Table II.
Tool, information | Outcome |
---|---|
Dose | Defined normal (most common) dose and maximum dose for which the breakpoints are valid. |
Clinical indication(s) | Clinical indications for which there was reasonable clinical evidence and for which breakpoints are valid. |
Target species | Species for which there was reasonable clinical evidence and for which breakpoints are valid. |
MIC distributions for target species to define the epidemiological cut-off values (ECOFF). | Epidemiological cut-off value (ECOFF). Defined MIC distributions made available on the EUCAST website and the determination of the ECOFF for species where enough MIC values were obtained. The importance of this is that the final clinical breakpoint should not divide wild-type MIC distributions of important target organisms. This would obviate reproducible susceptibility testing. |
Resistance mechanisms in target organisms | When there is obvious correlation between the presence of a defined resistance mechanism (or gene), the breakpoint should separate organisms without and with the resistance mechanism (gene).

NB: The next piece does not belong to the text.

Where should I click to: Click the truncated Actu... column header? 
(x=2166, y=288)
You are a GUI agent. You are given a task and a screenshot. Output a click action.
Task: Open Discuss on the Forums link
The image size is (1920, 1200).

When the correlation is stronger with the MIC of the organism than with the presence or absence of a resistance mechanism, the breakpoint should be allowed to divide organisms without and with the mechanism (gene). |
Pharmacokinetics of the agent; Pharmacodynamics of the agent; Mathematical simulations | PK/PD cut-off value. |
Clinical outcome data (when related to MIC)—to determine if the clinical success rates are related to MICs or specific resistance mechanisms | Clinical cut-off value. |